Pick out all lines of the entries that include the word "mediated" and copy them.

──────── SUPPLIED INFORMATION

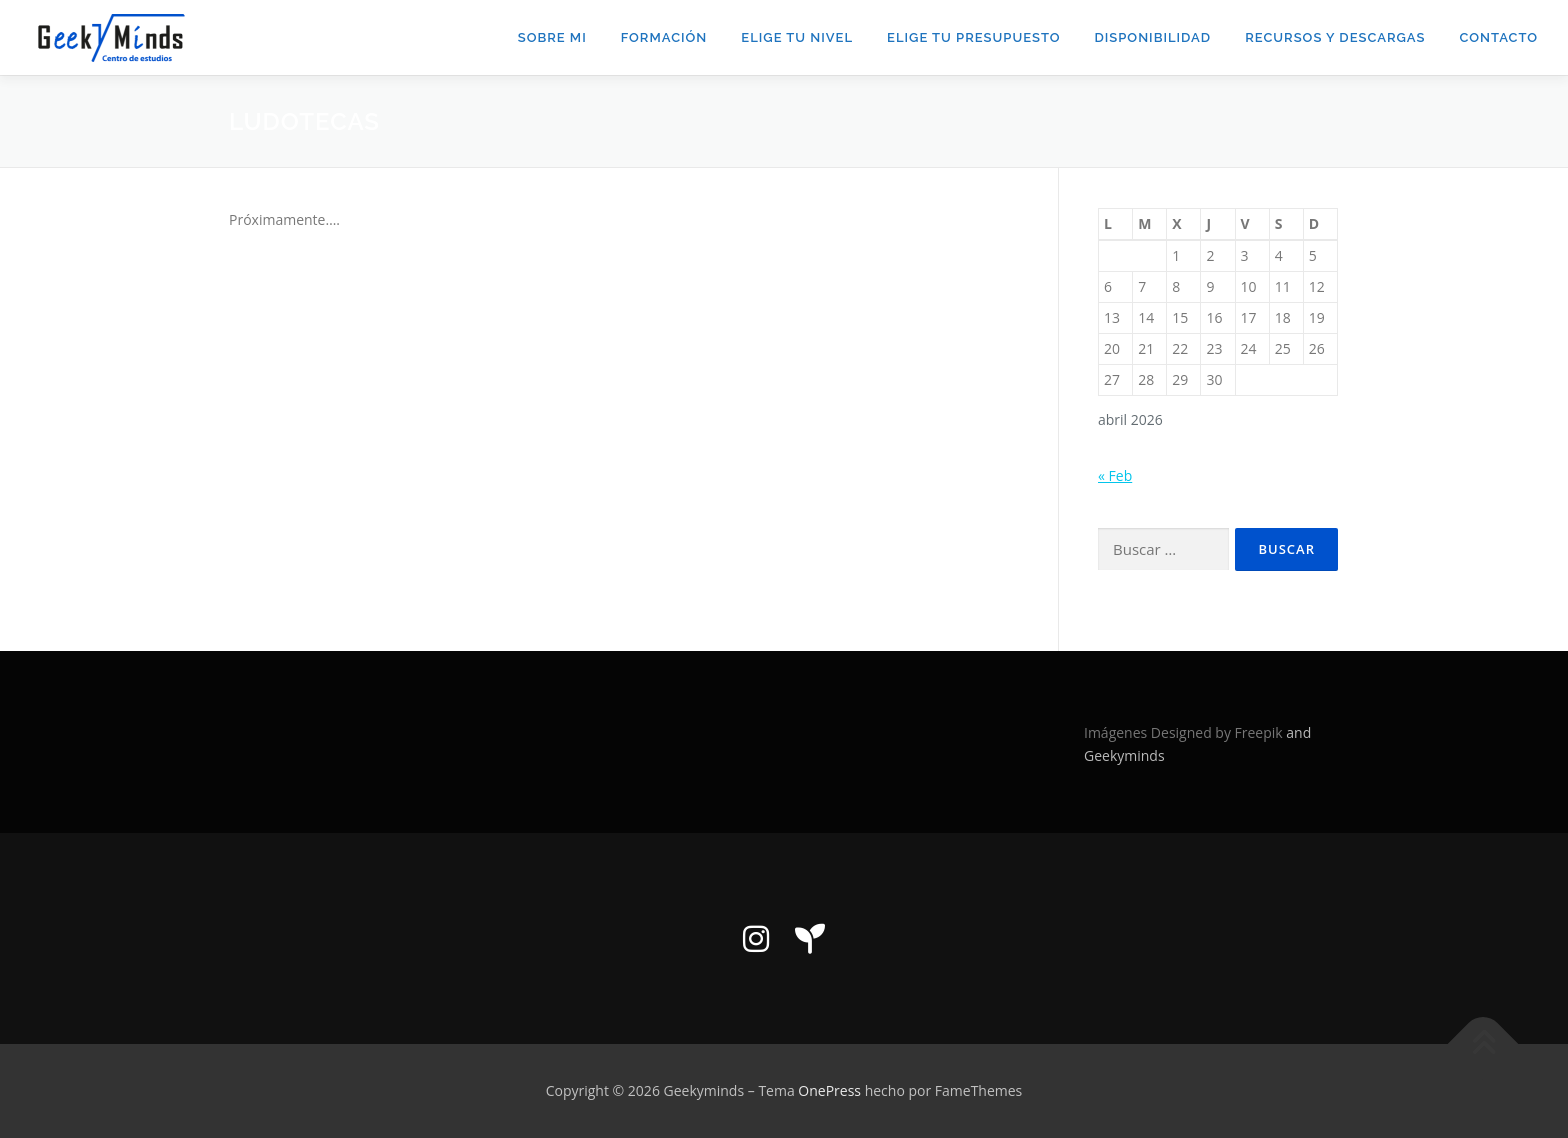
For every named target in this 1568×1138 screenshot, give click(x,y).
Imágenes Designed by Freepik (1185, 732)
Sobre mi (552, 37)
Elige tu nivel (797, 37)
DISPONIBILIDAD (1152, 37)
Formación (664, 37)
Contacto (1498, 37)
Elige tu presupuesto (973, 37)
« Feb (1115, 475)
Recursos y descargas (1335, 37)
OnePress (829, 1090)
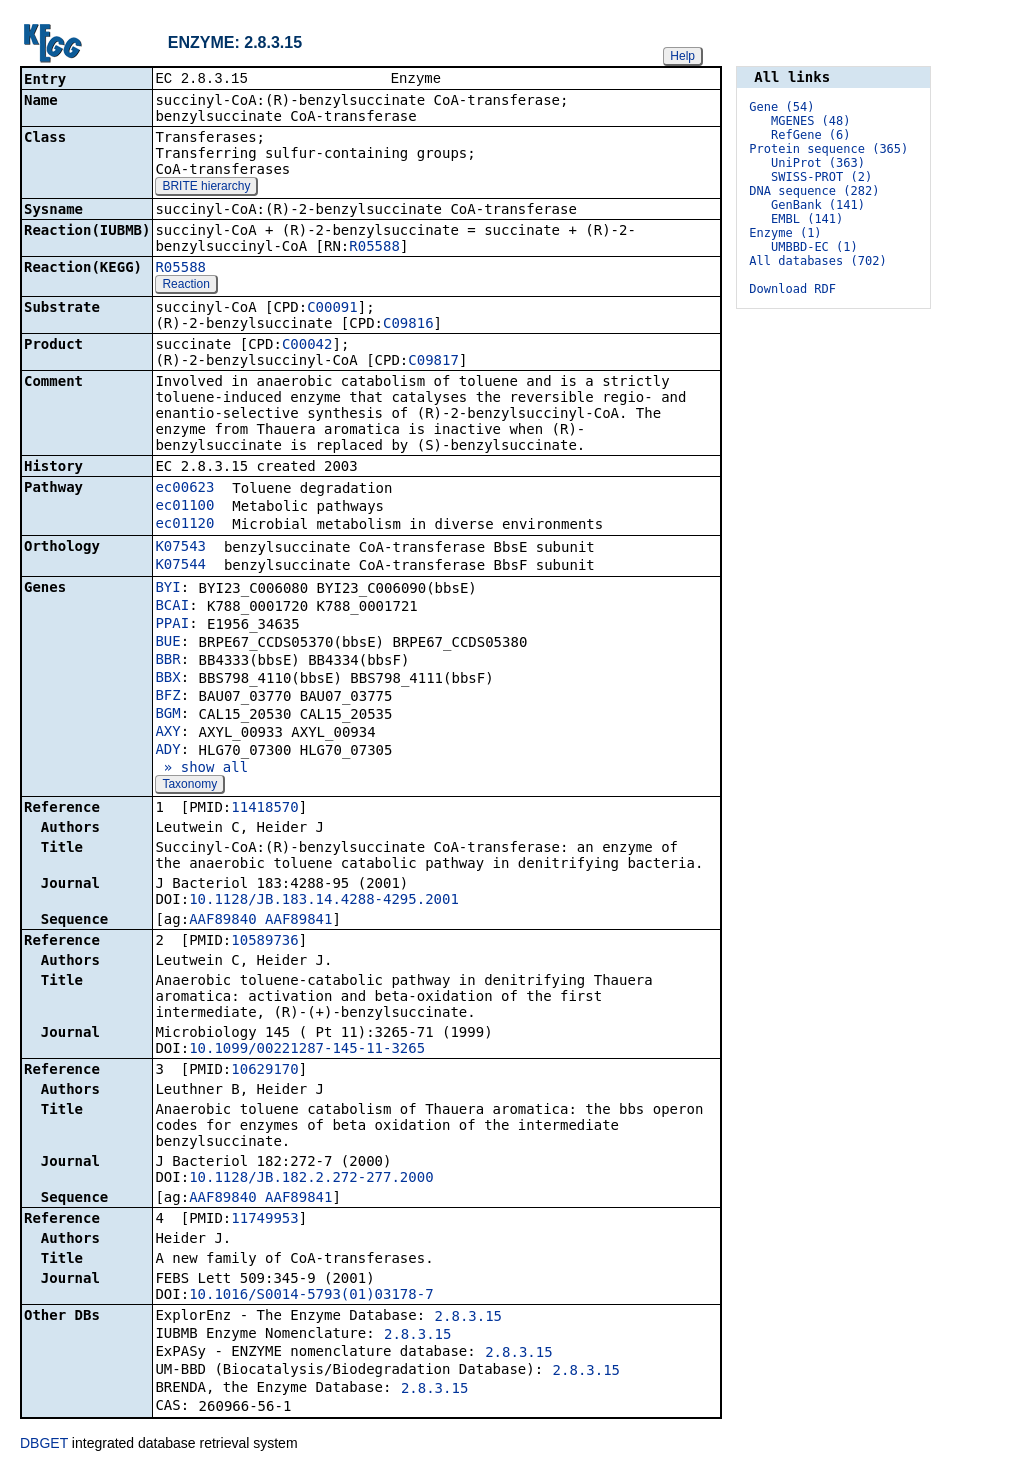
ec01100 (184, 507)
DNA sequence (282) (814, 191)
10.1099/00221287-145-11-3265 (307, 1050)
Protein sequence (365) (828, 149)
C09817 (433, 362)
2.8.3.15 (468, 1318)
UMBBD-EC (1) (814, 247)
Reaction (185, 286)
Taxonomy (189, 786)
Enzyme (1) (785, 233)
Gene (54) (781, 107)
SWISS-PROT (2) (821, 177)
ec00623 (184, 489)
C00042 (307, 346)
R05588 (374, 248)
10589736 (264, 942)
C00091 (332, 309)
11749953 (264, 1220)
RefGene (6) (810, 135)
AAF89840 (222, 921)
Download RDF (792, 289)
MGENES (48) (810, 121)
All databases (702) (817, 261)
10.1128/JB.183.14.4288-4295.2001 (324, 901)
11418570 (264, 809)
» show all (201, 769)
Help (682, 56)
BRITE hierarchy (206, 188)
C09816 (408, 325)
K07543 (180, 548)
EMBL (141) (807, 219)
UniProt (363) (818, 163)
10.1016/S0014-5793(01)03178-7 (311, 1296)
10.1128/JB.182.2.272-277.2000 (311, 1179)
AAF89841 (298, 921)
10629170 (264, 1071)
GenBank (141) (818, 205)
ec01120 (184, 525)
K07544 (180, 566)
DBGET (44, 1445)
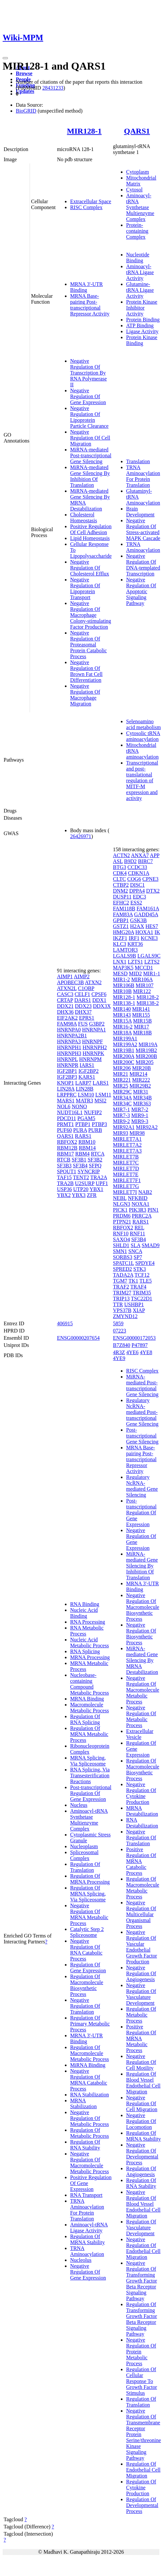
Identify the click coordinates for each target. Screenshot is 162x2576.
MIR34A (122, 1097)
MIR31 (140, 1091)
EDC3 (139, 896)
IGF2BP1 (67, 1071)
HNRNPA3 (69, 1041)
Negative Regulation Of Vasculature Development (141, 1994)
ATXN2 (93, 982)
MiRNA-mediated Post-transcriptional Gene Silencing (90, 455)
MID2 (135, 973)
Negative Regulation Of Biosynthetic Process (141, 1633)
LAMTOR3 (125, 950)
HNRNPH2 (95, 1047)
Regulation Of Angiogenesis (141, 2171)
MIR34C (122, 1103)
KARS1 (86, 1077)
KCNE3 (149, 938)
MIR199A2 (125, 1044)
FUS (83, 1024)
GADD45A (146, 914)
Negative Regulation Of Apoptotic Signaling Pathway (141, 591)
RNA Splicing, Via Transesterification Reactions (90, 1775)
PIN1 (153, 1210)
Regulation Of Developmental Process (142, 2505)
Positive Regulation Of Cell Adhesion (91, 529)
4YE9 (119, 1358)
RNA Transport (86, 2195)
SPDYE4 (145, 1263)
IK (157, 932)
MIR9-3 (139, 1121)
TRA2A (98, 1177)
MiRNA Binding (87, 2065)
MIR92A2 (147, 1127)
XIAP (139, 1310)
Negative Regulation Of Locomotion (141, 2121)
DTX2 (153, 891)
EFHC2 (121, 902)
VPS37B (122, 1310)
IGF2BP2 (88, 1071)
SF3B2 (95, 1159)
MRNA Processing (90, 1657)
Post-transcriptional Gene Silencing (142, 1435)
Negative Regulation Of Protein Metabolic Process (141, 2351)
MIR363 (142, 1103)
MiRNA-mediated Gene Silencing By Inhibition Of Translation (90, 476)
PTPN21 (122, 1221)
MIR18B (142, 1032)
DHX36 (65, 1012)
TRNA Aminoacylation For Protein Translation (143, 476)
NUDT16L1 (70, 1112)
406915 (65, 1323)
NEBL (119, 1198)
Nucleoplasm (84, 1846)
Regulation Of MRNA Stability (87, 2239)
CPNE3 (150, 879)
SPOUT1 (66, 1171)
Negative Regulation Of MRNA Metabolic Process (89, 1914)
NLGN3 (121, 1204)
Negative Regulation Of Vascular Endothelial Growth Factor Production (141, 1946)
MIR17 (141, 1026)
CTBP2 (121, 885)
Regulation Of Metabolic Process (89, 2133)
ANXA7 (140, 855)
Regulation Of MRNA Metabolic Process (89, 1734)
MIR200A (123, 1056)
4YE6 (132, 1352)
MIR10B (122, 991)
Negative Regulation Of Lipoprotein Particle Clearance (89, 417)
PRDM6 (121, 1216)
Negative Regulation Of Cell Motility (141, 2062)
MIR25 (120, 1086)
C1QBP (86, 988)
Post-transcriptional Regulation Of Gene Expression (90, 1793)
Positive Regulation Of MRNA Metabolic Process (141, 2038)
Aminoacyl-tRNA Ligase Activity (140, 272)
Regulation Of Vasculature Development (141, 2227)
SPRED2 (122, 1269)
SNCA (135, 1251)
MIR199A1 (125, 1038)
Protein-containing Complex (137, 231)
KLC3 (119, 944)
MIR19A (148, 1044)
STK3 (139, 1269)
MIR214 (138, 1074)
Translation (138, 461)
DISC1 (137, 885)
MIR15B (142, 1021)
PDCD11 (66, 1118)
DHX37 (83, 1012)
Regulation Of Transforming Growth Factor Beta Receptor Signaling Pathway (141, 2319)
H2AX (137, 926)
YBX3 (79, 1195)
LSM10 (86, 1094)
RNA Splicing (85, 1651)
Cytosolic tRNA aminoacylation (143, 736)
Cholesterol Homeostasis (83, 517)
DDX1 (99, 1000)
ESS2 (136, 902)
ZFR (91, 1195)
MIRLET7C (126, 1162)
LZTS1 (135, 961)
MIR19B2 (146, 1050)
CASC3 (65, 994)
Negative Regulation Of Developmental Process (142, 2153)
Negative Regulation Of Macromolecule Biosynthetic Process (142, 1607)
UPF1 (102, 1183)
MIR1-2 (121, 979)
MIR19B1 (123, 1050)
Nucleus (78, 1805)
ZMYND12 (125, 1316)
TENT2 (81, 1177)
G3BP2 (96, 1024)
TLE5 (145, 1281)
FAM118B (124, 908)
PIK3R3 (137, 1210)
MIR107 (144, 985)
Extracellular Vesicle (139, 1734)
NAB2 (145, 1192)
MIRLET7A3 (127, 1151)
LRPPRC (67, 1094)
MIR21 (120, 1074)
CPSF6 (99, 994)
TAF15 (64, 1177)
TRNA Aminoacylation (143, 547)
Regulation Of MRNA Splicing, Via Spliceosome (88, 1893)
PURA (80, 1130)
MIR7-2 (139, 1109)
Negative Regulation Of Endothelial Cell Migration (143, 2248)
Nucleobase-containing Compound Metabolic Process (89, 1684)
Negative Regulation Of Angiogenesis (141, 1973)
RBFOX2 (67, 1142)
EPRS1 (86, 1018)
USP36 (64, 1189)
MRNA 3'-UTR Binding (86, 287)
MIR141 (141, 1009)
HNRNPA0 (69, 1029)
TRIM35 (142, 1292)
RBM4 (82, 1154)
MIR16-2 (123, 1026)
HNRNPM (90, 1059)
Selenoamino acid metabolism (143, 724)
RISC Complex (86, 207)
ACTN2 (121, 855)
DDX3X (102, 1006)
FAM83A (123, 914)
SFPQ (95, 1165)
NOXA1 (140, 1204)
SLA (135, 1245)
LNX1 (119, 961)
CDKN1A (138, 873)
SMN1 (120, 1251)
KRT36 (135, 944)
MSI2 (100, 1100)
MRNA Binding (87, 1698)
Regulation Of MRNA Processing (90, 1879)
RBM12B (67, 1148)
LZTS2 (151, 961)
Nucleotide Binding (137, 257)
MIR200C (123, 1062)
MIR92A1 (124, 1127)
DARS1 (82, 1000)
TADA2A (123, 1275)
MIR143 (122, 1015)
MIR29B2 (140, 1086)
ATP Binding (139, 325)
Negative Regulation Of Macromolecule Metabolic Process (89, 2162)
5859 (118, 1323)
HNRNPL (67, 1059)
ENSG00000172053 (134, 1338)
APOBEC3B (70, 982)
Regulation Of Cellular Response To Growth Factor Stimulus (141, 2381)
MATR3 (84, 1100)
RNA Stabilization (89, 2094)
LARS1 (101, 1083)
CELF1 (82, 994)
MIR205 (144, 1062)
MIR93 (120, 1133)
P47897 (140, 1345)
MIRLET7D (126, 1168)
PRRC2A (141, 1216)
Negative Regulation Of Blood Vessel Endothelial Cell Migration (143, 2204)
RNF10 (120, 1233)
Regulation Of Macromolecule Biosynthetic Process (86, 1985)
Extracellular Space (90, 201)
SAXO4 (121, 1239)
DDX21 (65, 1006)
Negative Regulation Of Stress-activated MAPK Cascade (143, 529)
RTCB (63, 1159)
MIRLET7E (125, 1174)
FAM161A (148, 908)
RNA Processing (87, 1622)
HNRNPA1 (94, 1029)
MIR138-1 (124, 1003)
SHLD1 (121, 1245)
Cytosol (134, 189)
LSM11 (103, 1094)
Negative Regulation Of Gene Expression (88, 396)
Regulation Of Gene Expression (88, 1967)
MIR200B (146, 1056)
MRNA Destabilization (142, 1811)
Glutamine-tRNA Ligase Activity (140, 290)
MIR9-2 (121, 1121)
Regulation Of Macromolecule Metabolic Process (89, 2053)
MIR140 (122, 1009)
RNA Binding (84, 1604)
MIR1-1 (151, 973)
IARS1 (87, 1065)
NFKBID (138, 1198)
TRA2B (65, 1183)
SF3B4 (80, 1165)
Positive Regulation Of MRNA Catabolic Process (141, 1861)
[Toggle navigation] (5, 58)
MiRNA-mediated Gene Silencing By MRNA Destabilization (142, 1660)
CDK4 (120, 873)
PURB (95, 1130)
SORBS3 (122, 1257)
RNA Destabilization (142, 1823)
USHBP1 (134, 1304)
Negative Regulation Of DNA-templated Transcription (143, 564)
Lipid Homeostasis (90, 538)
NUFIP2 (93, 1112)
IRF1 (134, 938)
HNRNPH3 (69, 1053)
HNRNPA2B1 (72, 1035)
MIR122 (142, 991)
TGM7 (120, 1281)
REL (139, 1227)
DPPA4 (137, 891)
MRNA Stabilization (83, 2103)
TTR (118, 1304)
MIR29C (122, 1091)
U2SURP (84, 1183)
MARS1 (65, 1100)
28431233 (52, 88)
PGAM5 (86, 1118)
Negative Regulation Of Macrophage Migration (85, 694)
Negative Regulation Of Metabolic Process (89, 2118)
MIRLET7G (126, 1186)
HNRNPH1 (69, 1047)
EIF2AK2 (67, 1018)
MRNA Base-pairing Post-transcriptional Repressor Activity (90, 304)
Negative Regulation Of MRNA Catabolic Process (88, 2079)
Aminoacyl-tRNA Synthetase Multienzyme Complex (140, 207)
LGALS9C (148, 956)
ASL (118, 861)
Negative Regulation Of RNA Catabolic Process (86, 1949)
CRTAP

────────────────

COMPLETED TASK ->
MiRNA-mediated Post-transcriptional Gene Silencing (90, 455)
MiRNA-mediated Gene Silencing By Inhibition Of Translation (90, 476)
MiRNA-mediated Gene Silencing By MRNA Destabilization (142, 1660)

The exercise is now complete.